## What you have to do
Return exactly the run of lines that begins at the line containing "Task: Click the" and ends at the last line of the material below; pictures stay out.

## Input data
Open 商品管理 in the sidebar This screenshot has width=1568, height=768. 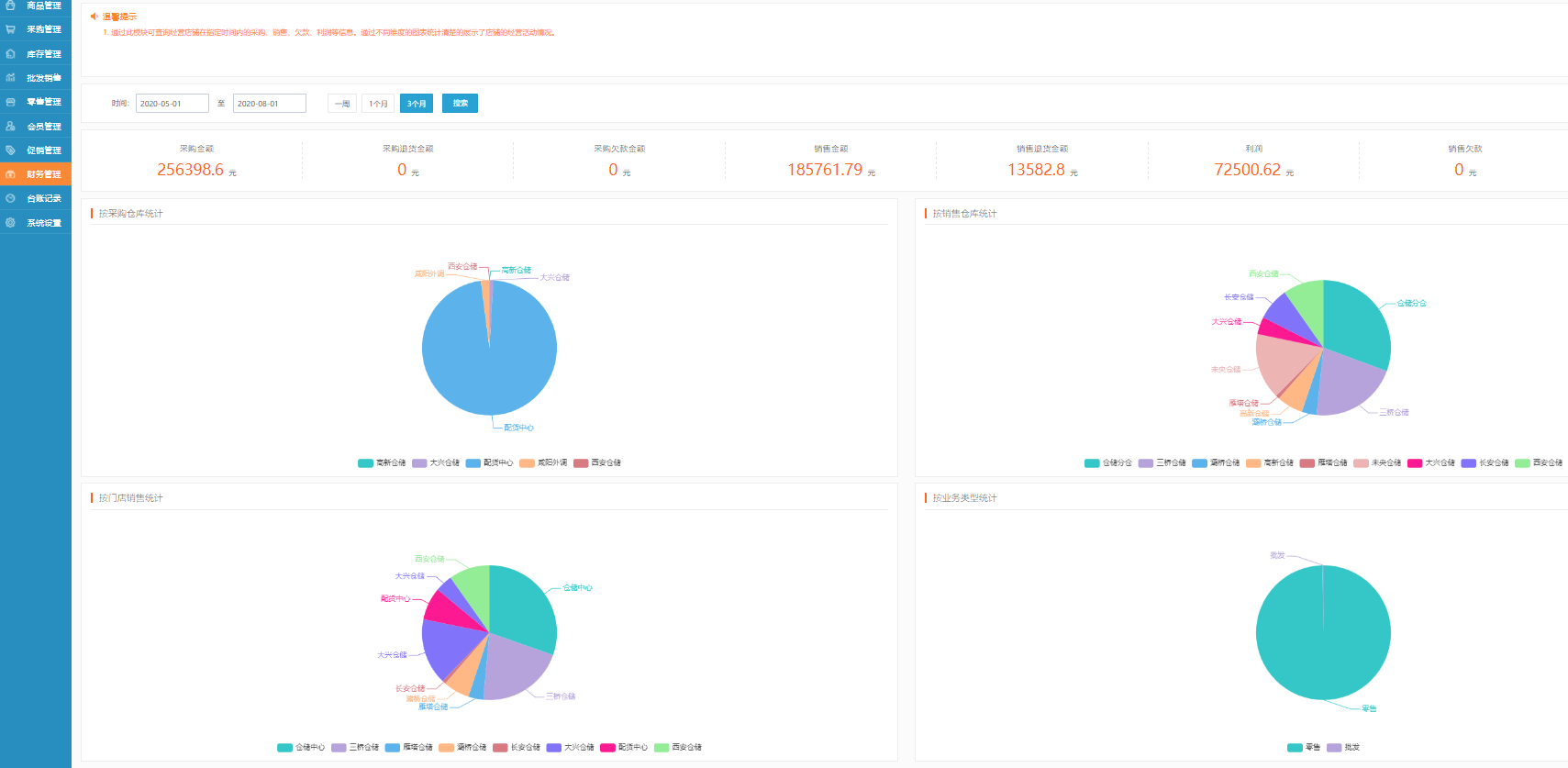coord(43,6)
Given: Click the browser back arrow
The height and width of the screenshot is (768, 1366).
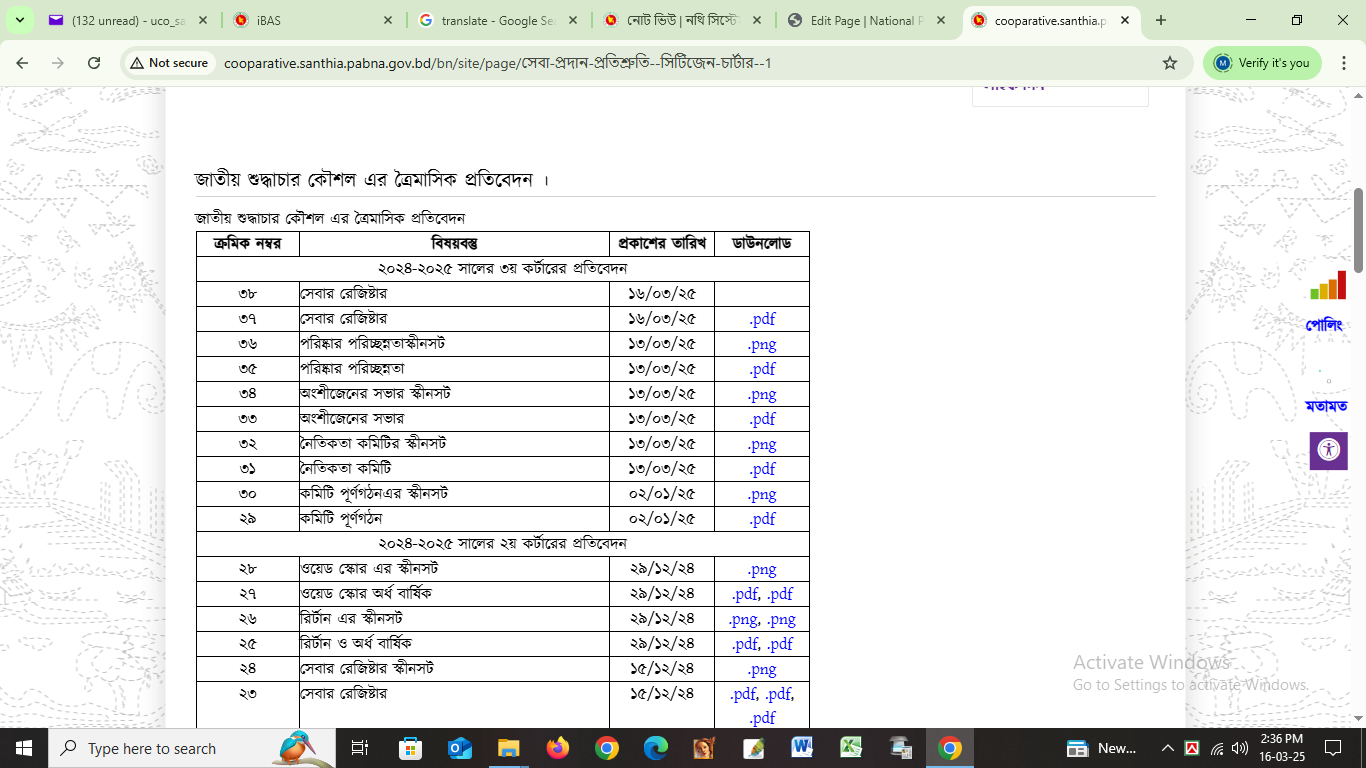Looking at the screenshot, I should pos(22,63).
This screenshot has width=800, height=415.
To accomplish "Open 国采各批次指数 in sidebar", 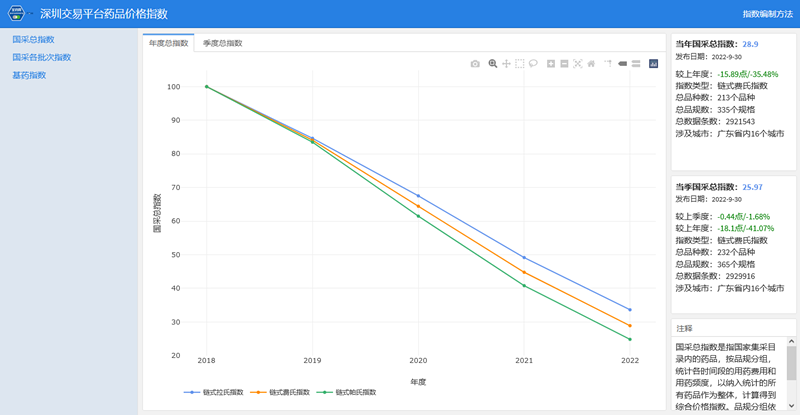I will [41, 57].
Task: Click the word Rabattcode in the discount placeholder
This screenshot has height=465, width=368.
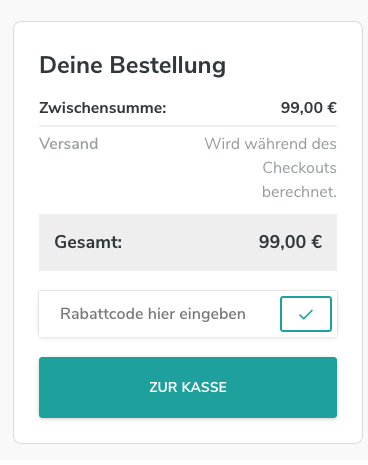Action: pyautogui.click(x=102, y=314)
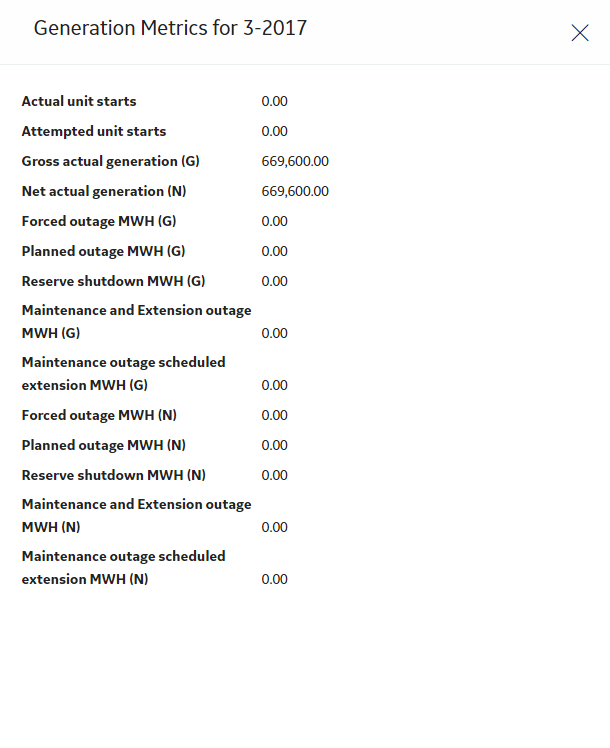Click Maintenance and Extension outage MWH (G) label
The image size is (610, 748).
point(136,322)
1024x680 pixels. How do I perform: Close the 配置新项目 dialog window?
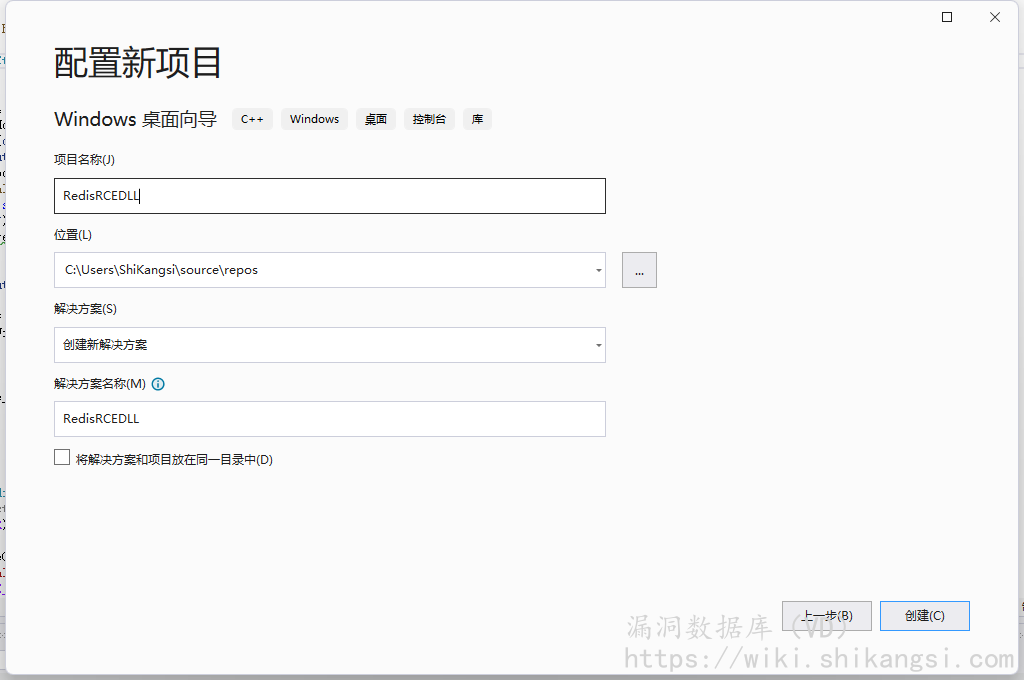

## Written reply
Task: Click the word Rabattcode in the discount placeholder
This screenshot has height=465, width=368.
Action: pyautogui.click(x=102, y=314)
Click Maintenance and Extension outage MWH (G) label
The image size is (610, 748).
point(136,322)
1024x680 pixels. How do I perform: Close the 配置新项目 dialog window?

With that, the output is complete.